GCP API를 활용한 인스턴스 그룹 생성

태그

Google Cloud Platform

Docker

<Table of Contents> 개요

개요

이번 포스팅은 구글 클라우드 API를 활용하여 인스턴스 그룹을 생성하는 것을 주제로 다룹니다.

일반적으로 GCP에서는 Vertex AI를 통해 머신러닝 파이프라인을 손쉽게 구축할 수 있습니다. 클라우드 내 자동화 시스템으로 인하여, 우리가 투자해야 할 공수가 획기적으로 줄어었지요!

하지만, 제가 생각했을 때 Vertex AI에는 크게 두 가지의 불편한 점이 존재합니다.

•

VM 인스턴스 타입 커스터마이징: Vertex AI는 각 인스턴스에 대한 타입을 지정하는 것이 불가능합니다. SPOT 머신의 경우, 일반적으로 STANDARD 머신 대비 60%~90% 가량 저렴하게 이용할 수 있습니다. 이러한 점은, 리소스가 제한적인 상황에서 큰 단점으로 작용할 수 있습니다.

•

디스크 마운팅: Vertex AI에서는 각 인스턴스에 SSD disk를 마운팅하는 기능을 제공하지 않습니다. 이는 대용량 이미지 및 말뭉치 데이터를 준비하는 과정에 부정적으로 작용할 수 있습니다.

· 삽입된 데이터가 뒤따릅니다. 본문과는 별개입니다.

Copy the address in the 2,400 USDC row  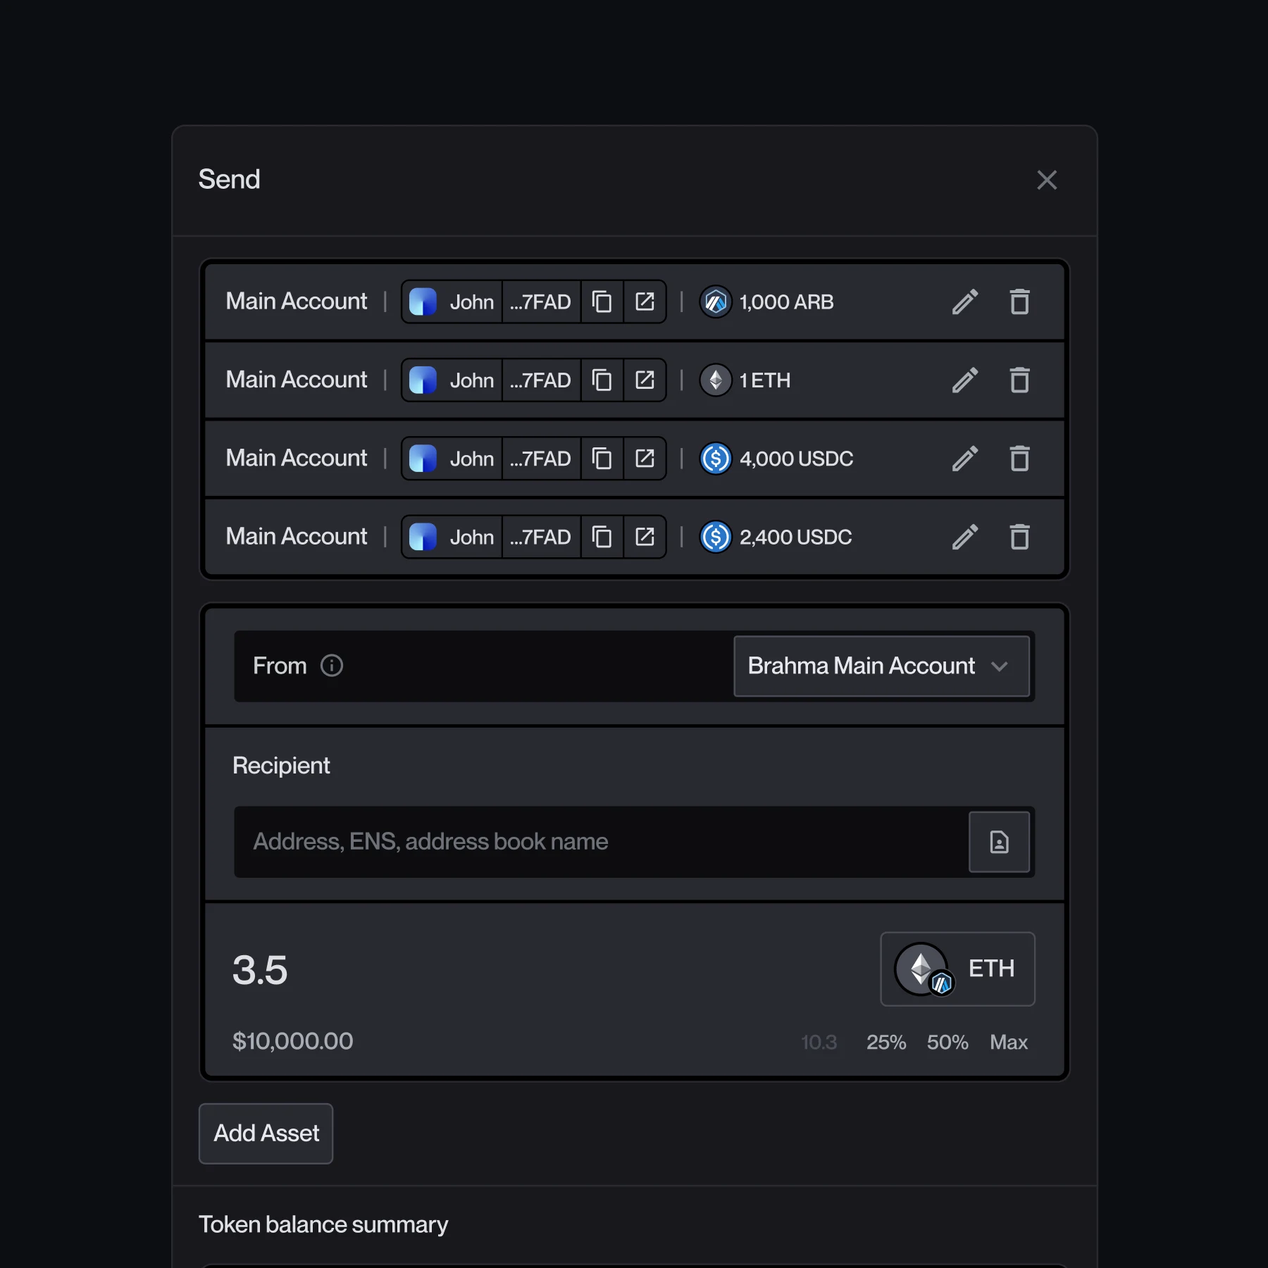[602, 537]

인스턴스 그룹 기능은 이러한 단점을 보완할 수 있는 매우 유용한 녀석입니다! 또한, Vertex AI의 좋은 기능을 같이 담고 있지요.

•

Auto-healing

•

Auto-scaling

•

Load balancing

다만, API를 통해 인스턴스 그룹을 정의하는 방법이 매우 복잡하다는 것이 단점인 것 같습니다. 관련 강의와 공식 레퍼런스를 참고하여, 해당 과정을 익히는 데 상당한 리소스가 들더라구요ㅜ

그나마 앞으로 할 내용을 간단하게 설명드리자면, 다음과 같습니다.

•

step 1) VM 인스턴스의 템플릿을 정의합니다. 템플릿 내에는 VM 인스턴스 생성에 필요한 리소스를 기재합니다.

•

step 2) VM 인스턴스 그룹 템플릿을 정의합니다. 이 곳에는, VM 인스턴스 템플릿을 이용하여, 인스턴스 그룹을 생성하는 방법을 정의합니다.

•

step 3) 메인 코드에서 VM 인스턴스 그룹을 생성합니다.

복잡하지만, 한 번 템플릿을 정의하면 그 다음부터 인스턴스 그룹을 생성하고 사용하는 과정은 매우 쉽습니다. 따라서, 이번 기회에 공부한 내용을 정리하고 공유할 겸 포스팅을 작성합니다 :)

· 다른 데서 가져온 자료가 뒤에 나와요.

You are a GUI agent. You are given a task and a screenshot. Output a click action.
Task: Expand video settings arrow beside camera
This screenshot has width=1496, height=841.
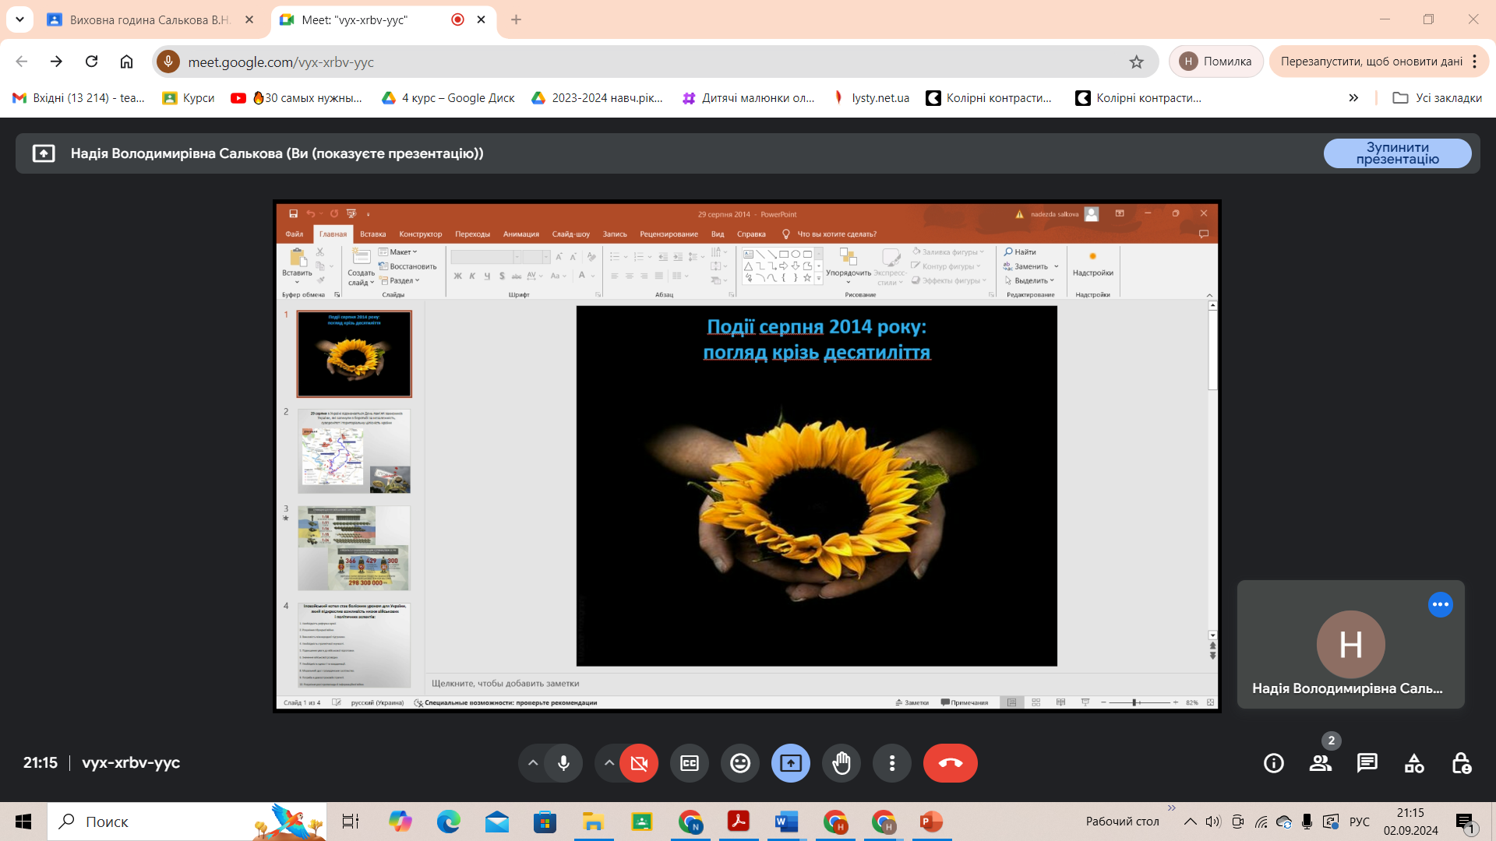pyautogui.click(x=609, y=763)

사전 조건으로, Google SDK 설치 및 GCP 계정 설정 과정이 필요합니다. 해당 파트는 링크를 참고해주세요!

프로젝트 구조

코드 구조는 아래와 같습니다.

. ├── configs │ ├── init.py │ └── infrastructure │ ├── infrastructure_schemas.py │ ├── instance_group_creator_schemas.py │ └── instance_template_creator_schemas.py ├── experiment │ └── simple-vm.yaml ├── instance_group_creator.py ├── instance_template_creator.py ├── launch_job_on_gcp.py ├── scripts │ └── task_runner_startup_script.sh └── utils.py

•

configs 폴더 내에는 VM 인스턴스 및 인스턴스 그룹 생성 템플릿의 설정 코드가 있습니다.

•

scripts 폴더 내에는 VM 인스턴스에서 생성된 후, 자동으로 실행할 스크립트 파일이 있습니다.

•

experiment 폴더 내에는 VM 인스턴스 그룹을 생성하기 위해 설정해야 할 yaml 파일이 있습니다.

•

초록색으로 표시한 파일이 핵심 내용입니다.

◦

instance_template_creator.py: VM 인스턴스를 생성하는 방법을 다룹니다.

◦

instance_group_creator.py: 인스턴스 그룹을 생성하는 방법을 다룹니다.

◦

launch_job_on_gcp.py: 메인 코드로서, VM 인스턴스 및 인스턴스 그룹을 생성하는 역할입니다. 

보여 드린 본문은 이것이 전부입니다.